Strategies include exposing shift workers to controlled amounts of bright light with the use of light boxes at work, then limiting their light exposure after their shift by having them wear sunglasses on their commute home.

SUMMONING SLEEP

Often, the most difficult step toward improving your sleep is realizing that not sleeping enough is indeed a real problem. With some relatively simple shifts in habit, we can all help ourselves to get better rest.

For example, while you may have stopped keeping a regular bedtime decades ago when your mother stopped tucking you in, sticking to a sleep schedule—one in tune with your natural proclivity towards being a night owl or an early bird--in which you hit the sack at the same time each night, is important.
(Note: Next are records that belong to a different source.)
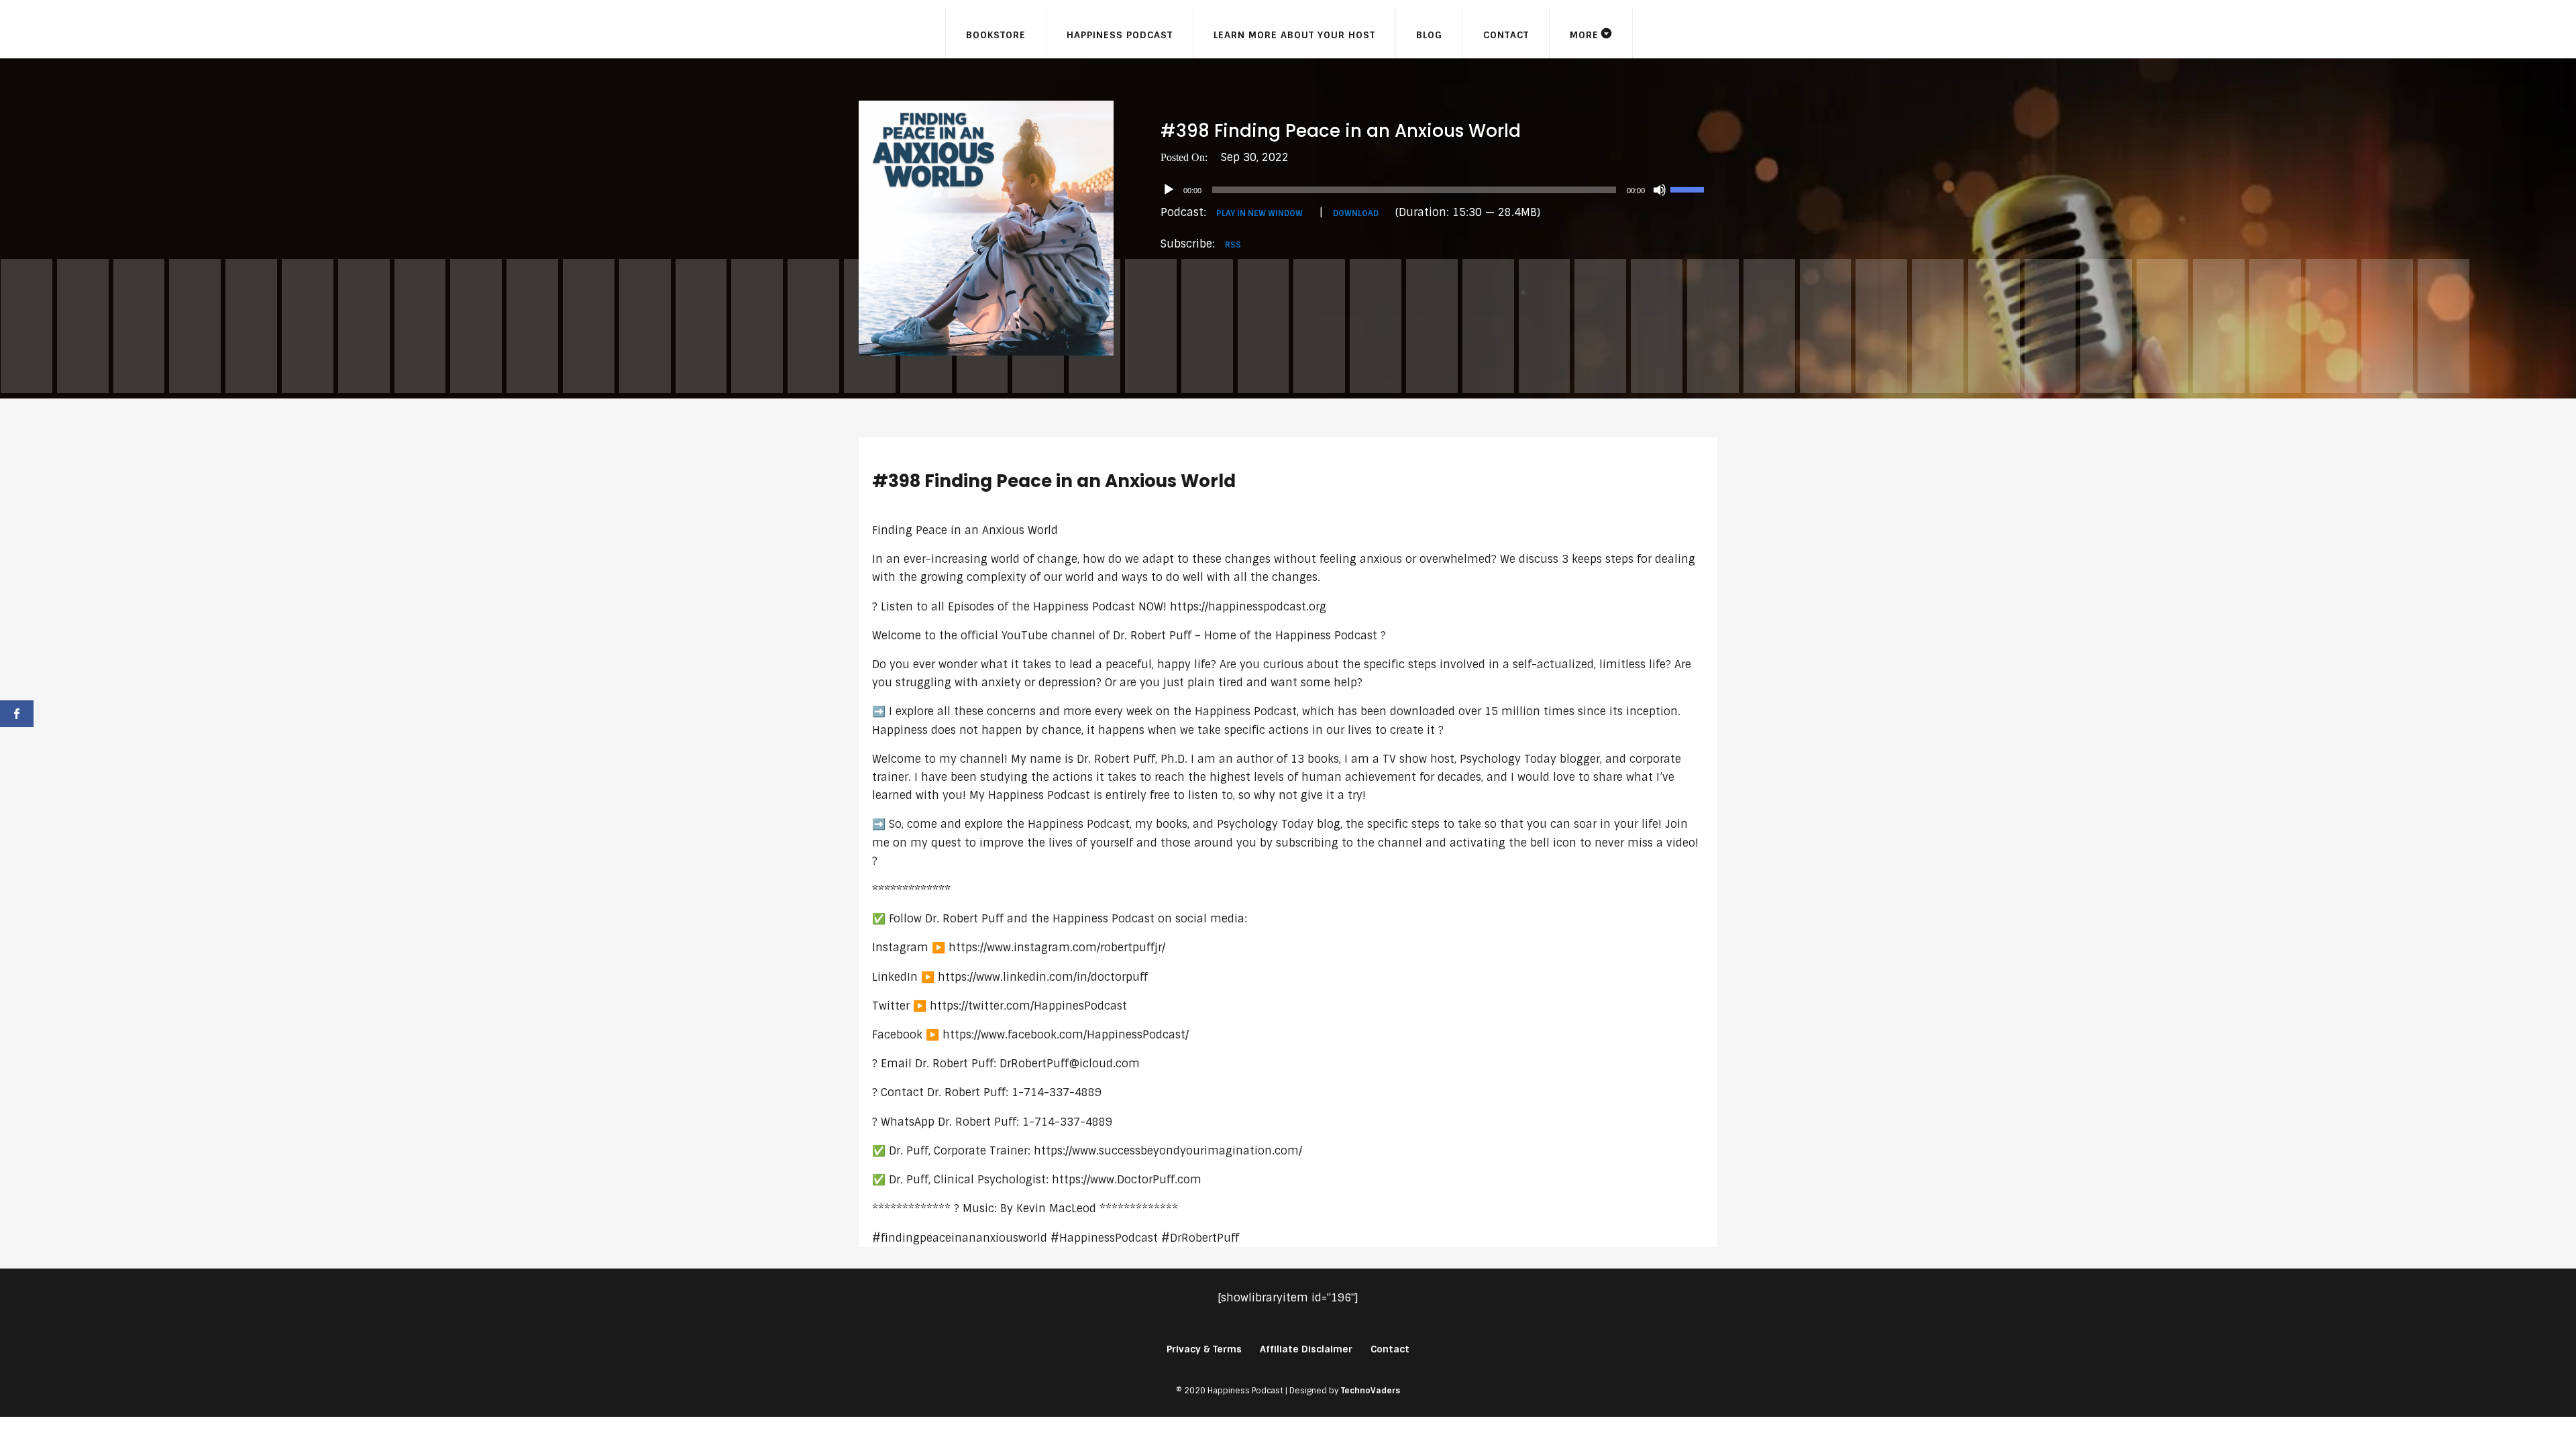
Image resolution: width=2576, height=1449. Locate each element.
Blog (1429, 35)
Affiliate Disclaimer (1306, 1349)
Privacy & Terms (1204, 1349)
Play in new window (1259, 213)
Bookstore (996, 35)
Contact (1506, 35)
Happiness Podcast (1120, 35)
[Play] (1168, 190)
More (1584, 35)
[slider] (1689, 188)
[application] (1439, 189)
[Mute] (1659, 190)
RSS (1233, 244)
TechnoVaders (1370, 1390)
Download (1356, 213)
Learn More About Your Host (1294, 35)
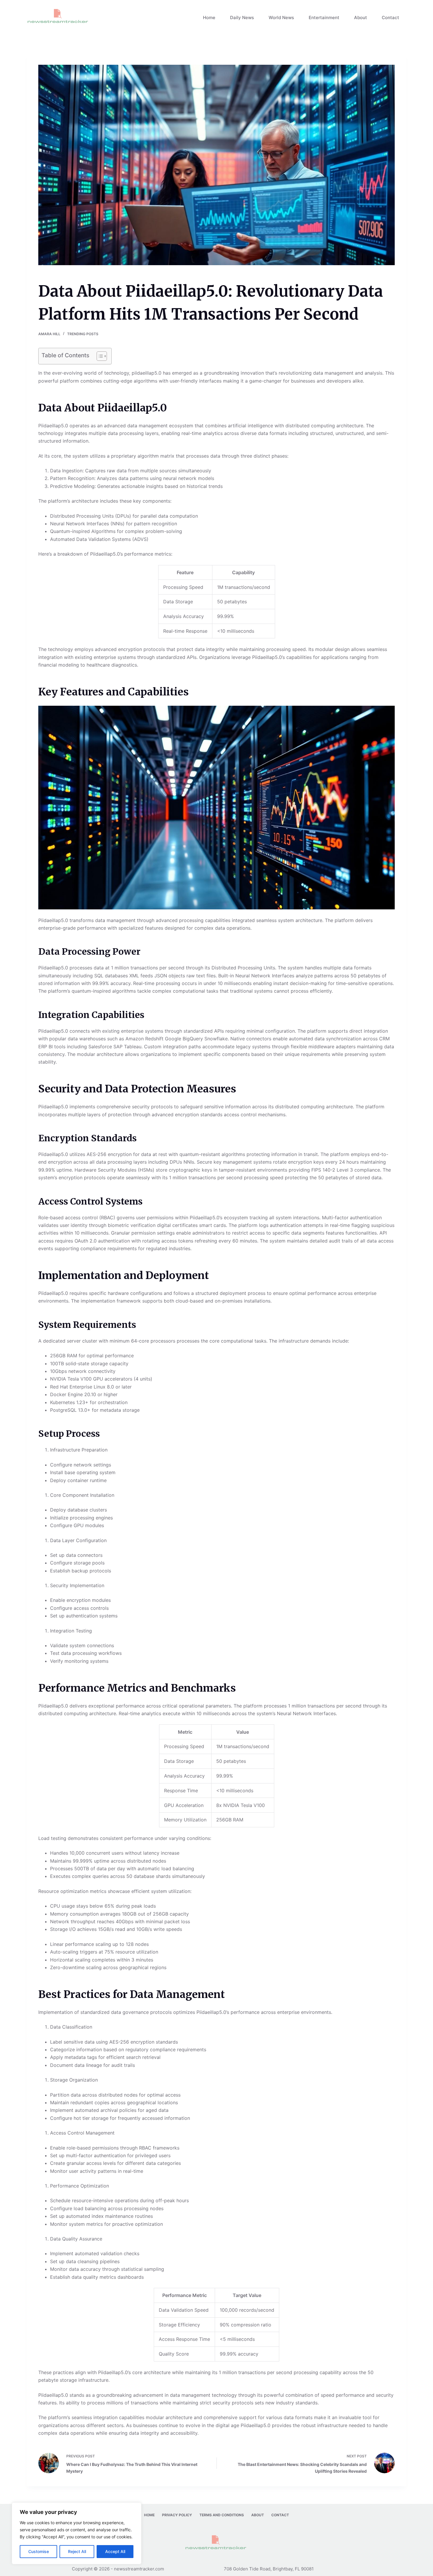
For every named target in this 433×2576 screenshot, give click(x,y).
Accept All (115, 2551)
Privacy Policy (177, 2515)
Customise (38, 2551)
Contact (390, 17)
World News (281, 17)
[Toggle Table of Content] (98, 356)
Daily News (242, 17)
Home (209, 17)
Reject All (77, 2551)
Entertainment (324, 17)
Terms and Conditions (221, 2515)
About (360, 17)
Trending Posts (82, 334)
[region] (76, 2533)
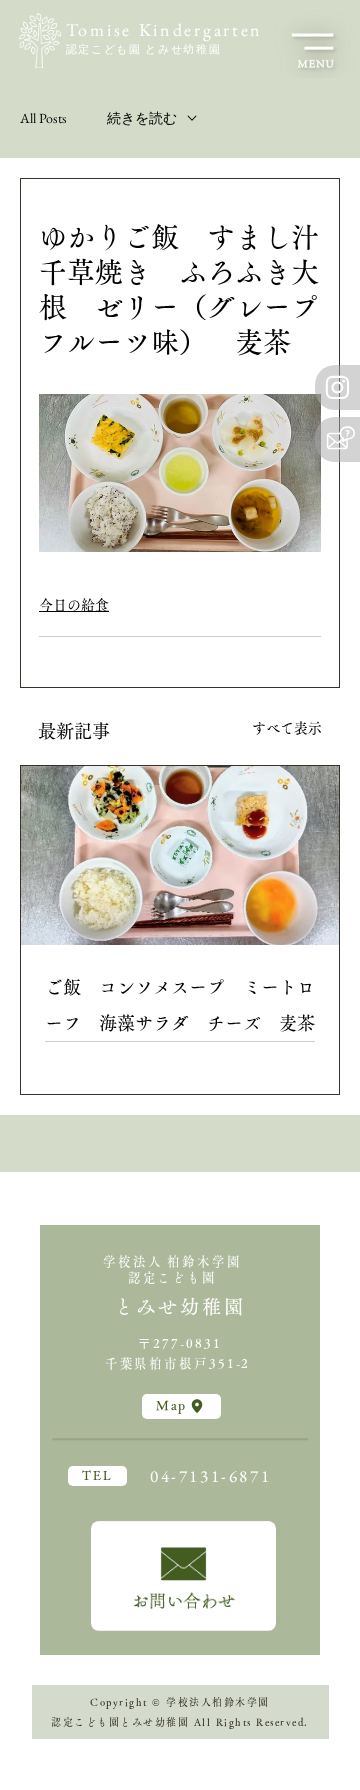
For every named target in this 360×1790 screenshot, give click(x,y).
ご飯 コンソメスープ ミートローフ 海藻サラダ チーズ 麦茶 (180, 1005)
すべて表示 (287, 728)
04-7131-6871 (210, 1476)
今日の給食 (74, 605)
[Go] (337, 387)
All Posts (43, 118)
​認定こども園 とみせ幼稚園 (143, 49)
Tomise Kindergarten (164, 29)
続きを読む (142, 118)
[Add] (184, 1576)
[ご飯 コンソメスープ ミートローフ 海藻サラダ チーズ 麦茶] (180, 855)
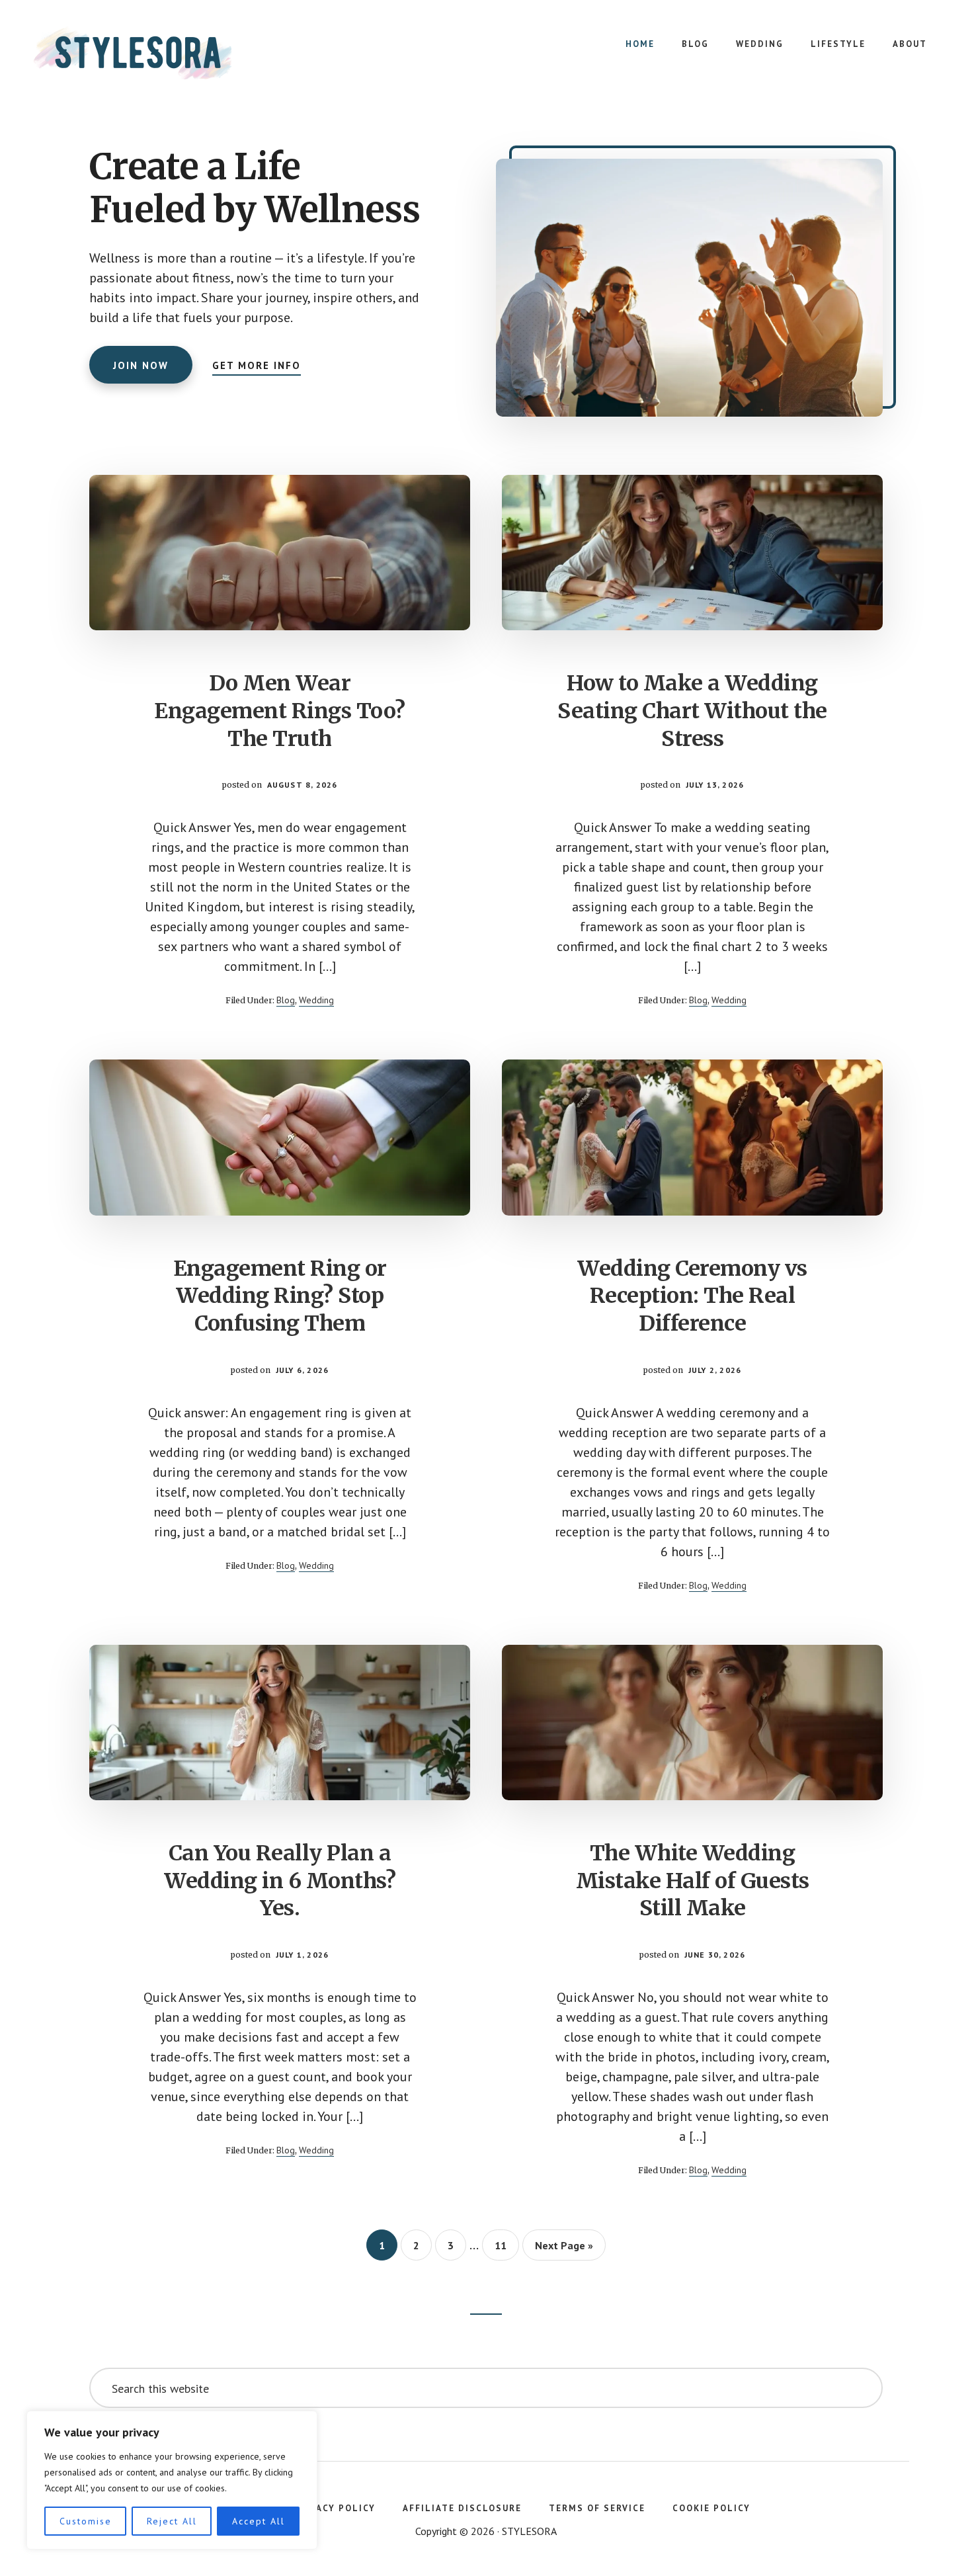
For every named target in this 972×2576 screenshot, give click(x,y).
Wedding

If you find that your schedule is at odds with your natural sleep preferences (say you must leave for work by 6 a.m. but don’t become sleepy until midnight) you can help prime your body to drift off on the earlier side by manipulating the sleep homeostat. Our bodies naturally experience a sharp drop in temperature at the onset of sleep, and you can recreate this process by taking a hot bath or shower just before you get into bed. As your body cools off afterward, it will help usher in a feeling of sleepiness.

Simply unplugging is also wise. The thought of leaving your laptop at the office or not checking your iPhone before bed might make you anxious, but limiting technology use after dark--particularly in the bedroom--is critical. “Just getting light from computer and other screens before bed can throw off your circadian cycles,” notes fatigue researcher Mark. R. Rosekind.